Task instructions => Pick out each line of the listing that contains the string "photo", matching case exactly, and copy those lines in full.

Click-target data
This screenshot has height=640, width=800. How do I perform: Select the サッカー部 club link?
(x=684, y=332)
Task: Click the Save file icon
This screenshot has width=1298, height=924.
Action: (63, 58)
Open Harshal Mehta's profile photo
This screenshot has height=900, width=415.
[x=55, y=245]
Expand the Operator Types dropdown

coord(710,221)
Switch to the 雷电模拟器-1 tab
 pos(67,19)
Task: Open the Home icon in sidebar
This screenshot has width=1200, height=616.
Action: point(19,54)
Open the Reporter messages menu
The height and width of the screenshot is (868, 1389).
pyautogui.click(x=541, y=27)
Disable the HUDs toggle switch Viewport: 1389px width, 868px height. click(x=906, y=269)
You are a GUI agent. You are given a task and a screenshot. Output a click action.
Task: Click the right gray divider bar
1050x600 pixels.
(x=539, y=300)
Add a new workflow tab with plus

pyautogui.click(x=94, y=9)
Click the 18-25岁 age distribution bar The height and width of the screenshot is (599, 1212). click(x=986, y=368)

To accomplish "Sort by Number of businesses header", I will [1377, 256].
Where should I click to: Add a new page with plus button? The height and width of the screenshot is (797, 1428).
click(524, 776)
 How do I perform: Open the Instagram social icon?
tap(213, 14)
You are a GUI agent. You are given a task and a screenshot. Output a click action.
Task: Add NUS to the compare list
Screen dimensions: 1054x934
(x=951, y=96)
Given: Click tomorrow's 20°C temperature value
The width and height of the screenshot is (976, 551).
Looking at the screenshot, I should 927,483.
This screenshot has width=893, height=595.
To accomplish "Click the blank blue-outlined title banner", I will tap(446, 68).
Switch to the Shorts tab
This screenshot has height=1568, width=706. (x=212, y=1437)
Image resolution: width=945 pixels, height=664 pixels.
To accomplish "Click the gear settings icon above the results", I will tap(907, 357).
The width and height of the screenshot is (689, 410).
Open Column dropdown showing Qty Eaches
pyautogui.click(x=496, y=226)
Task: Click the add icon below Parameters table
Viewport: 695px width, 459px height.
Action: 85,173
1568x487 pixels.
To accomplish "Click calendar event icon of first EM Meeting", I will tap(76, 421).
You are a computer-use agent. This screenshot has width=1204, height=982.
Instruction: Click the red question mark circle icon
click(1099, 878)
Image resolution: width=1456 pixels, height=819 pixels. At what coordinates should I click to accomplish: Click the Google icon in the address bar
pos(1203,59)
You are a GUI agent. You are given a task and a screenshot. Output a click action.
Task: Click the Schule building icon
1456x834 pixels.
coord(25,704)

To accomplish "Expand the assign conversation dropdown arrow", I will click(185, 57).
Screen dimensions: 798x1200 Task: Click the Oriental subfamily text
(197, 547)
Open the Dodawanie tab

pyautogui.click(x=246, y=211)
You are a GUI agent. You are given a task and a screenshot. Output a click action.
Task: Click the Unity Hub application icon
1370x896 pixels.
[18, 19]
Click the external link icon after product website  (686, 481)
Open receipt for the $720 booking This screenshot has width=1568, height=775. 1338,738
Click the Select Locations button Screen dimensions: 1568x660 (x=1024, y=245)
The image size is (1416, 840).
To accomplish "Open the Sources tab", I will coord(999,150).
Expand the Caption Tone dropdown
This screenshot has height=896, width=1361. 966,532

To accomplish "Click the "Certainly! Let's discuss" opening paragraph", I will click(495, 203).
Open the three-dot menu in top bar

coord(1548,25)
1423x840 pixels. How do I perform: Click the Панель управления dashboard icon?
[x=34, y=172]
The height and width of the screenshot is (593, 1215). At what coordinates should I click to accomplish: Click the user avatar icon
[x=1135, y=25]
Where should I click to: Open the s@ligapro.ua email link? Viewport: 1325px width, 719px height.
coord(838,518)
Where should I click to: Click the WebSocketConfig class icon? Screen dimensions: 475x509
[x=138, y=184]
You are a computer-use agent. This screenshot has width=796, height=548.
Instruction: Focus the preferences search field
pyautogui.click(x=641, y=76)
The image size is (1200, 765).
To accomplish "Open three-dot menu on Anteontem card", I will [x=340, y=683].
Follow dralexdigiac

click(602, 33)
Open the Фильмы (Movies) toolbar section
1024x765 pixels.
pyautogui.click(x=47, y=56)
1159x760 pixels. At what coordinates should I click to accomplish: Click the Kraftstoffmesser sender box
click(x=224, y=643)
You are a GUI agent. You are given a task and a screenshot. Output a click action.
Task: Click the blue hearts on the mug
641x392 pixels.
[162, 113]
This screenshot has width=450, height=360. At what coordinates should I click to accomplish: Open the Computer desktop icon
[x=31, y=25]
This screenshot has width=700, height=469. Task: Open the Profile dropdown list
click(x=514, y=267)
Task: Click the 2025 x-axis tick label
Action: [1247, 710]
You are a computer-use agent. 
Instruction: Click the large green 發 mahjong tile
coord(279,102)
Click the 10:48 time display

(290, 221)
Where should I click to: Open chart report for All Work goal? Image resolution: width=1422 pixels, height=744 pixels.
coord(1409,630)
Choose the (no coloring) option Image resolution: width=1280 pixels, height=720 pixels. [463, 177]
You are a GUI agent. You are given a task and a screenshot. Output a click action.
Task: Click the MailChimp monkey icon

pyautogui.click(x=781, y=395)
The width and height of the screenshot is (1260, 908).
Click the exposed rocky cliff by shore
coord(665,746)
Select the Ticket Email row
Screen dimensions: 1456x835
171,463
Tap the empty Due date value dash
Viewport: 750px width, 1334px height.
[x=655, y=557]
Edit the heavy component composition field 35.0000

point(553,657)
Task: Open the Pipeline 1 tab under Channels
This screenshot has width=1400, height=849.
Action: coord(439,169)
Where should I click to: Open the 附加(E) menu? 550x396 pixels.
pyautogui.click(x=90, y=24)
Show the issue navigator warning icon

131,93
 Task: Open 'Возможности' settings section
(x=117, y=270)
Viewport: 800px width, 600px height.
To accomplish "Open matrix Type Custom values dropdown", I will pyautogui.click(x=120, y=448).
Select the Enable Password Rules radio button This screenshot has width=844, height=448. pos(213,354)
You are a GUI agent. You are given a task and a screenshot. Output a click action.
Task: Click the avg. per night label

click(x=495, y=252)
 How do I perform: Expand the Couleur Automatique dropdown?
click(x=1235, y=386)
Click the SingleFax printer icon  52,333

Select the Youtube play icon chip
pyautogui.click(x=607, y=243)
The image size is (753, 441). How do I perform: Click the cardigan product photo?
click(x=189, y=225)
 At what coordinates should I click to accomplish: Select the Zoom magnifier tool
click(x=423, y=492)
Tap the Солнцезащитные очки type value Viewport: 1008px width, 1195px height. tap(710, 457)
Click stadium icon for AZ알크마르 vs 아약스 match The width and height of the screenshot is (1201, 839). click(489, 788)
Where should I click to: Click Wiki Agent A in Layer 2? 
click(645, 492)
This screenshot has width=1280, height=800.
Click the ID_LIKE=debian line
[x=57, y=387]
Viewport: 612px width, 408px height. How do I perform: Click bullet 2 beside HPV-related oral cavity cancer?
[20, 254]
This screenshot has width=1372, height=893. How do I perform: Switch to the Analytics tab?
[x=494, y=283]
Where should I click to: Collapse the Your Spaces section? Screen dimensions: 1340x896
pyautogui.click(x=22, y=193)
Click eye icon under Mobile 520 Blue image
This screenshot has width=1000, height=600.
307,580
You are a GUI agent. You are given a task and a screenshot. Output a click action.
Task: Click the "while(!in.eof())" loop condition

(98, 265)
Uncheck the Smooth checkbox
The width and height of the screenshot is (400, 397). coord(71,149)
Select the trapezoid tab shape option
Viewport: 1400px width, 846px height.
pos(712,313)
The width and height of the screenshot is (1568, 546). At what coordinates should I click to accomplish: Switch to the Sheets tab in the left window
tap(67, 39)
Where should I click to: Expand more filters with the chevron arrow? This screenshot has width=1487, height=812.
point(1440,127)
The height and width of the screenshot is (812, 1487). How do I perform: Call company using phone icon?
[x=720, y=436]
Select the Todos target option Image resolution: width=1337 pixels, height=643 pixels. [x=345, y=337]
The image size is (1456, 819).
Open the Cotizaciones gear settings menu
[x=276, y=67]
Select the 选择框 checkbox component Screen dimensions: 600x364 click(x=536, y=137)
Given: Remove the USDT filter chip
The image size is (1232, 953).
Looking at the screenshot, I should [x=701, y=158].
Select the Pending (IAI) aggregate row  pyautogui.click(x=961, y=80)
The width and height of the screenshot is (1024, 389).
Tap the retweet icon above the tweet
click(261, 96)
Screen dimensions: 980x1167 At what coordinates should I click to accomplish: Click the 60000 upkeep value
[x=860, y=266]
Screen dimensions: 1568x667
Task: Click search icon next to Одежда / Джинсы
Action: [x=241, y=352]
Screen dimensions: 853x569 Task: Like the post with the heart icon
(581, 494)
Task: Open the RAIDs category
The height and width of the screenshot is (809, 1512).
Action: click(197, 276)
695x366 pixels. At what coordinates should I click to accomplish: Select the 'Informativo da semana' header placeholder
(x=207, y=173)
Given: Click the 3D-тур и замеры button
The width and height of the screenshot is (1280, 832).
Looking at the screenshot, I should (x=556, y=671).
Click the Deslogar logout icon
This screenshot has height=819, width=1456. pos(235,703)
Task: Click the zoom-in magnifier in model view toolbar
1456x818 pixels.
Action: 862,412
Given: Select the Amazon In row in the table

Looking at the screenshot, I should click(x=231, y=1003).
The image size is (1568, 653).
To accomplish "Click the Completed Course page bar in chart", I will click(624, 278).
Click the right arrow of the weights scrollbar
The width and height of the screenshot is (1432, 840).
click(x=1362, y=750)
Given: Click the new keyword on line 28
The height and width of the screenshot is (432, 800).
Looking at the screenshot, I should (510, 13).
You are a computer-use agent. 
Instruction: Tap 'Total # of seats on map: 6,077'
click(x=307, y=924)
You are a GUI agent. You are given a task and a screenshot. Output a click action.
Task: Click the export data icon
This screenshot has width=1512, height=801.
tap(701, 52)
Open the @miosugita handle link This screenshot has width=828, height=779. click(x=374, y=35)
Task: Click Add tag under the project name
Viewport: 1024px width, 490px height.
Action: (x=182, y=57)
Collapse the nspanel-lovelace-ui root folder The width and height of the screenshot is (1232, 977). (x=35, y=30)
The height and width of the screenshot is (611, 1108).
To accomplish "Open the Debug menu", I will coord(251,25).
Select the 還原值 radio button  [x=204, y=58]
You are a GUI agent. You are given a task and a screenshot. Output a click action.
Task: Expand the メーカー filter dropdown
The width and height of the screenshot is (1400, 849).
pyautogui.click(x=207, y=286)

Written response =>
Open Harshal Mehta's profile photo
The image size is (753, 441). How do I perform: Click the cardigan product photo?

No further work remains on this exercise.